According to the investigators, Kevin said he woke up in the middle of the night went to the bathroom, where he accidentally hit Riley with the door, causing her to stumble and hit her head on the bathtub. Thinking he'd accidentally killed her, he panicked and supposedly did something to make it look like she was sexually assaulted. Investigators said he put duct tape over Riley's mouth, drove her in his car to the river and walked down the side of a small bridge and dumped her into the river.

Hours after making that statement, Kevin Fox was charged with first degree murder.

Seeking the Death Penalty

The next day, Tomczak announced he would be seeking the death penalty. "The young child in this case died a terrible death," Tomczak announced at the time, "And for that reason, the penalty deserves to be death."

Hal Dardick, who covered the Fox case for the Chicago Tribune, noted that the decision to seek the death penalty is usually reached over weeks or months, not days. But Tomczak has consistently denied that his decision was motivated by the impending election, which he ultimately lost to Jim Glasgow.

Kevin insisted to his family that his confession was false and that after 14 hours, he believed it was his only way out of that room.

"Say you were trapped in a, a burning room, and there was only one door, and the fire was just flaming around you," he said. "It was my only way out."

Related

Click here to watch a reenactment of the interrogation.

Attorney Kathleen Zellner, who built a reputation for freeing the wrongly accused with DNA evidence, believed him. After a single meeting with Kevin at the Will County jail, Zellner agreed to take his case.

"I decided a long time ago, I did not want to defend people that I thought were guilty," she said.

"Just looking at him and listening to him, I decided I was going to take a chance with him."

False Confession?

Zellner says she was persuaded because Kevin had no history of child abuse, and she believed his confession was coerced.

"It fit perfectly. It was a classic case of false confession," said Zellner.

Zellner said the trauma of Riley's daughter made Kevin vulnerable to what she calls psychological manipulation by interrogators. Kevin said the detectives showed him pictures of Riley's dead body and refused to let him speak to his father or a lawyer and made graphic threats. Kevin said that the investigators would "have me raped every day I was in there if I didn't say anything."

Police said Kevin's account of the interrogation was exaggerated and inaccurate, and pointed out that he had failed the polygraph test. But Fred Hunter, who has years of experience working for both Zellner and Will County authorities, offered another explanation.
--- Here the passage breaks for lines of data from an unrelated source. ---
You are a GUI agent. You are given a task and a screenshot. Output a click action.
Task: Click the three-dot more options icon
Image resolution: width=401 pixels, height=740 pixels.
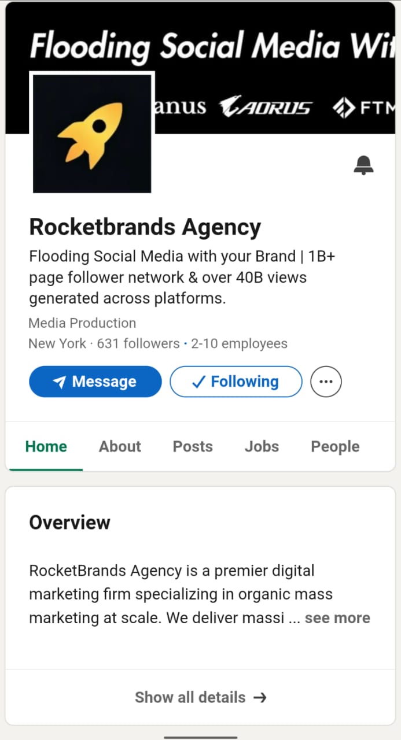[x=326, y=382]
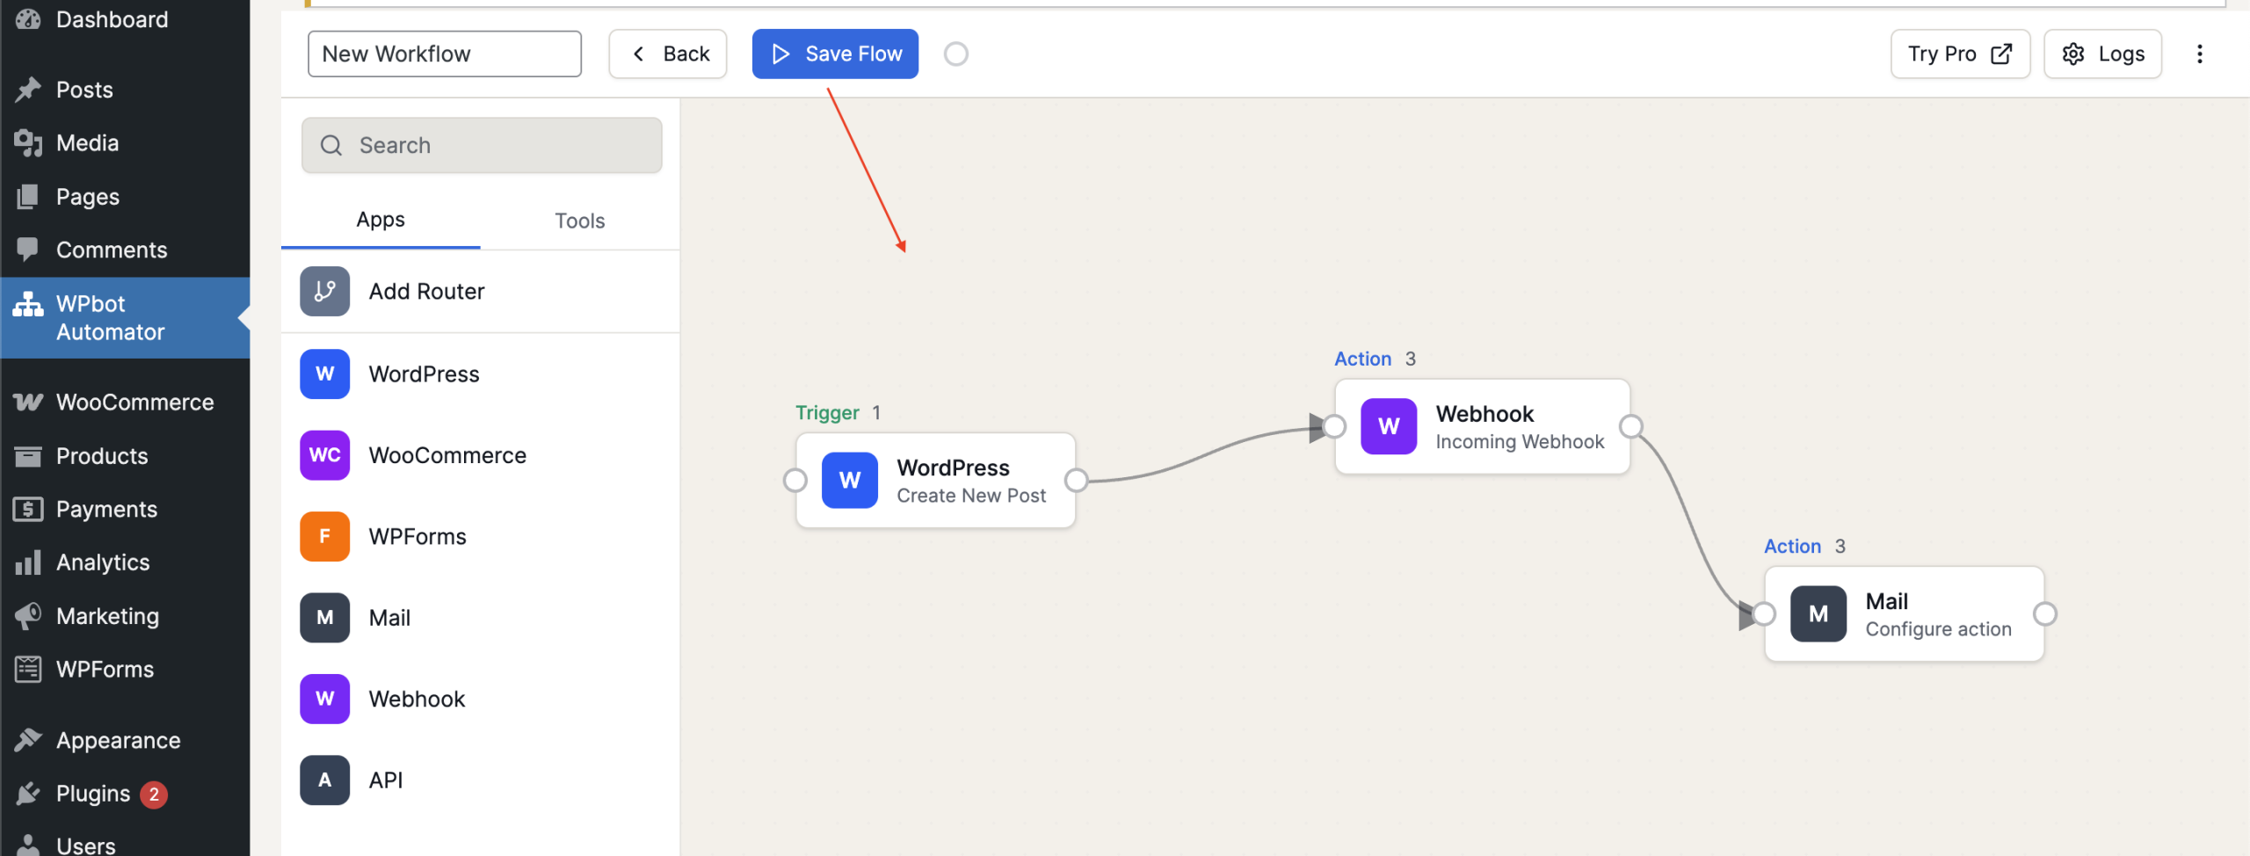Select the blue WordPress app icon

point(324,374)
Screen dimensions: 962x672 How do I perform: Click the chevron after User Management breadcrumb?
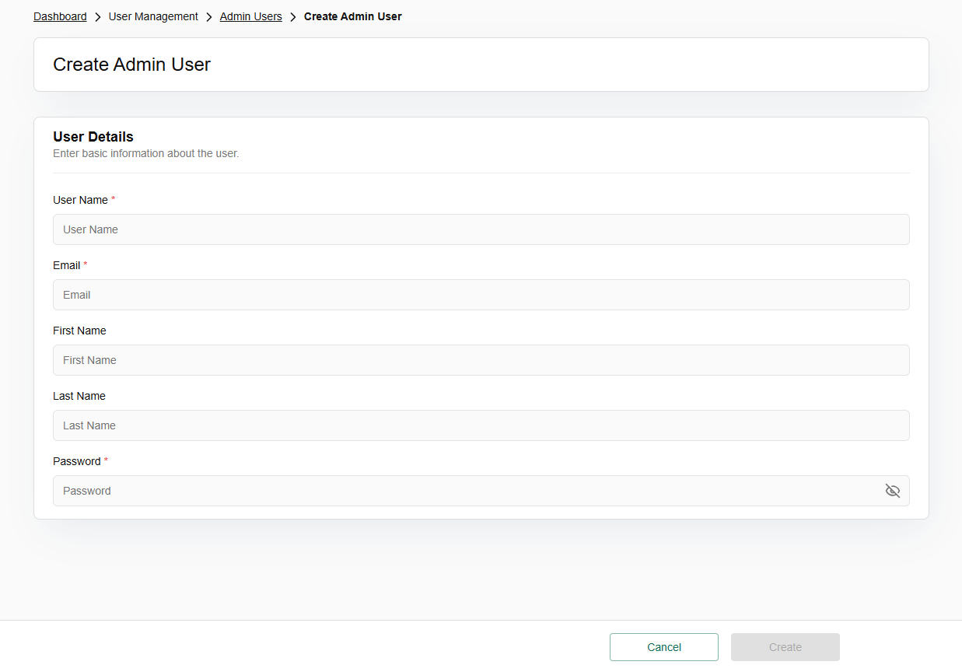point(209,16)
"It is pretty much polygraph 101 that you would not to test a subject who had been interrogated for hours. The validity of any test results after that are going to be tainted," Hunter said.

Zellner said she found the confession itself suspicious. She said that on many fronts, the details he gave were, "an absolutely impossible story." If Kevin had really accidentally hurt his daughter inside the home, then why didn't he take her to a hospital or simply call an ambulance? And if he drove off with the little girl, then why was no forensic evidence found inside the car?
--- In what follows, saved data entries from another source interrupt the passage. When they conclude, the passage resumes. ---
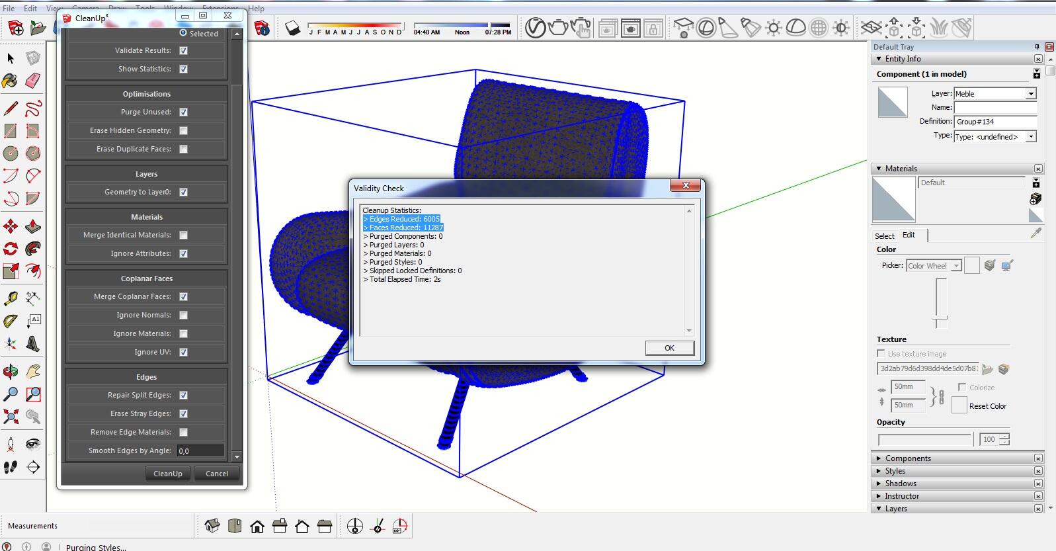The height and width of the screenshot is (551, 1056).
Task: Click the CleanUp button
Action: click(168, 474)
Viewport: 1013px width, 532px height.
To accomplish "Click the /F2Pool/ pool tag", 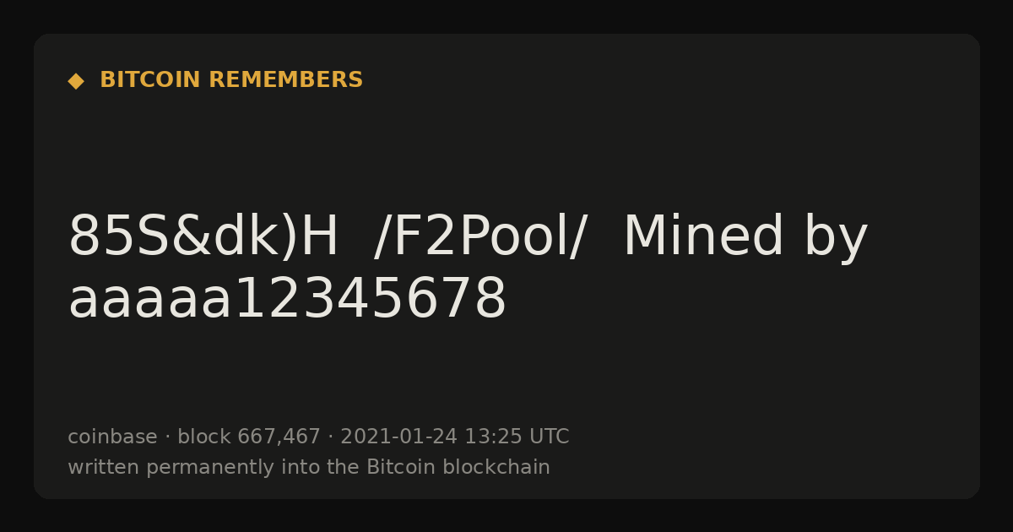I will tap(480, 237).
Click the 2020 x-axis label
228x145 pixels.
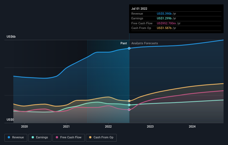pos(24,127)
And lastly, Zellner had serious questions about the steep embankment Kevin allegedly walked to the water's edge.

"I mean, the chances he could have come down that side are pretty remote," Zellner said., adding that the current at that point in the river was too weak to carry Riley's body.
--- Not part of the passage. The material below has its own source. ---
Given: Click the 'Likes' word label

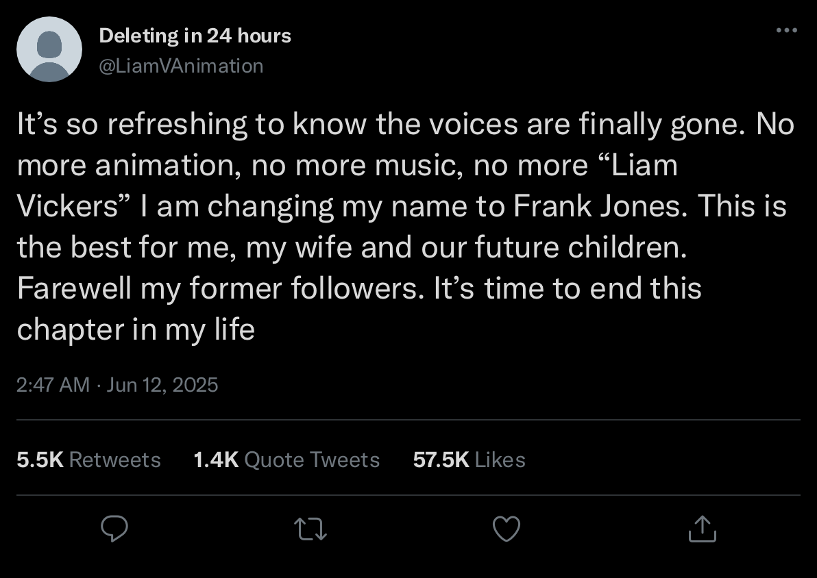Looking at the screenshot, I should click(x=500, y=460).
She conducted her own test at the creek and said it proved a body dropped at that site couldn't have drifted to the location where Riley's body was discovered.

Zellner also cast a critical eye on the fuzzy surveillance video of the car seen passing the gas station on the night of Riley's murder. She carefully analyzed the video and said, "The wheel base is shorter. The angle of the windshield is different. You would have to have the license plate or a very clear picture of his face to ever have that hold up in court."